Growing a peach tree from seed, or the pit, takes time. Many peach pits are difficult or impossible to germinate, so the most important thing is to find peach seeds from parent trees that are the easy-to-germinate varieties. The stratification, or cold treatment, process is lengthy for peach seeds, but it is necessary for successful germination. With a little patience, you can easily plant and grow peach seeds in a pot.
Choose seeds from peach varieties that germinate easily. Some seeds won't germinate at all and others may germinate slowly or need laboratory culturing like "embryo rescue" to germinate. Avoid choosing seeds from early season varieties, because these won't germinate readily.
Clean the seeds to remove all the peach flesh. Dry the seeds overnight. Place the seeds in a plastic bag that is opened slightly and store them in your refrigerator until they're dry.
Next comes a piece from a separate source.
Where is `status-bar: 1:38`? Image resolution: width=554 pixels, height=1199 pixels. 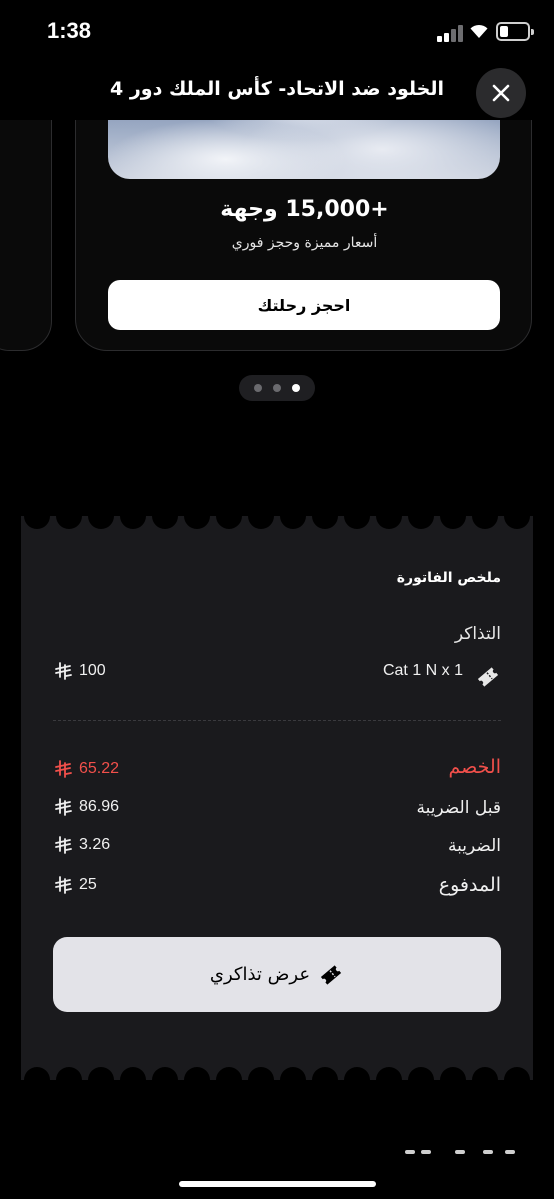
status-bar: 1:38 is located at coordinates (277, 32).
Store the seeds in the refrigerator or at room temperature until December or January. Then, soak the peach seeds in tap water for two to three hours. Place the seeds in a plastic bag filled with slightly moist potting soil, perlite or vermiculite. Store the bag in the refrigerator at 34 to 42 degrees F for a month and a half. This cold treatment is a germination process called stratification.
Look for germination and check to see if the seeds have developed roots. When you see a root begin to develop on a peach seed, place the seed in a pot that has drain holes and is filled with a high-quality commercial potting soil containing a mixture of sand, silt and organic matter.
Firm the soil around the peach seeds and moisten it evenly with water. Keep the soil moist but not too wet or continuously saturated. The peach pits are highly susceptible to rot. Simply water the soil evenly when it begins to dry out slightly. Place the pot in full sunlight.